Counting the votes. (Reuters)

ROME, June 13, 2005 (IslamOnline.net & News Agencies) – A referendum on easing Italy's fertility law failed Monday, June 13, to reach the necessary 50 percent turnout, invalidating the poll marked by a Roman Catholic Church boycott call, according to initial results.

Figures released by the interior ministry showed that less than 30 percent of Italians voted in the two-day referendum, far short of the 50 percent needed for the result to be binding, reported Agence France-Presse (AFP).

Analysts gave credit to the boycott call spearheaded by the Roman Catholic Church for trouncing the attempt to relax Italy 's stringent fertility and bioethics law.

Only  18.7 percent of Italy 's electorate cast their vote Sunday, June 12, AFP reported.

Italy was deeply divided over the referendum, which asked people to authorize medical research on embryos, scrap a reference to the embryo as a full human being and give people with hereditary diseases access to medically-assisted procreation, currently permitted only to sterile couples.

The referendum also asked whether to abolish current restrictions which only allow couples to create three embryos that must all be implanted at the same time, and without checking whether they carry genetic diseases.

Opponents say the proposed changes go against what the pope has called the "inviolability of human life from conception," while supporters say the current law puts women's health in danger, risks leaving Italy in the dark ages of medical research, and could lead to a re-criminalization of abortion.

"Few vote, referendum drowns," headlined the Corriere della Sera daily Monday.

The Church

Analysts pointed at voter apathy but also at the appeal of Italian cardinals who, backed by newly-elected Pope Benedict XVI, urged predominantly Roman Catholic Italians to abstain on moral grounds.

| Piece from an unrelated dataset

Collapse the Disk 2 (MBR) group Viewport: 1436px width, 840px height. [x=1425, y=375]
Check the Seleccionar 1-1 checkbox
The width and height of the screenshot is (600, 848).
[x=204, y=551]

Bioethics is one of the many problems facing Pope Benedict XVI, who has a reputation as a strict defender of conservative Roman Catholic doctrine.

"The Church exults," wrote Orazio Petrosillo, Vatican expert in Il Messaggero, while Turin's La Stampa daily said "Catholics could return the slap in the face they received by the abortion and divorce law," approved in referendums despite Church opposition in the 1970s.

Although top prelates and the Vatican kept a low profile as the voting continued, Father Gianni Baget Bozzo, a priest linked to Prime Minister Silvio Berlusconi, said he was preparing a "Te Deum" hymn of thanksgiving, AFP said.

For the Church, the vote could mean a long-awaited victory after it lost referendums in the 1970s and early 1980s which approved divorce and abortion in the Catholic country, Reuters said.

Supporters

The Italian President cast his ballot Sunday. (Reuters)

Infuriated and embittered, supporters of change accused the Church of out-stepping its sphere, AFP said.

"Those who are sensitive to the influence of the pope let themselves be conditioned and gave up their right to free choice," lamented Michele Fasanella, an arts student from the southern Italian city of Potenza .

"There was such a brainwashing campaign by the Church with the elderly, even the pope spoke out, so the result couldn't have been any different," said Renato, a Roman typographer, who voted to loosen the 2004 law along with 14 of his relatives Sunday.

But the result was also due to the "indifference and laziness of those who do not vote regardless of the issue at stake," according to political analyst Giulio Anselmi.

None of the five referendums of the past decade succeeded in reaching the quorum.

Equal Opportunities Minister Stefania Prestagiacomo had refused to give up hope, saying that there was still a chance for the quorum to be reached, AFP said.

If not, Italy will have to "keep a backward law, that jeopardizes the health of women," the minister was quoted as saying in Corriere. "Good luck to us!" quipped the minister, who spearheaded the campaign for change.

Lawmakers backing change said they would not give up and would try to modify the law in parliament.

The law was introduced to stop what had been described as Italy 's uregulated Wild West approach to fertility treatment. In one case, a doctor helped a 62-year-old woman have a child in the 1990s, Reuters said.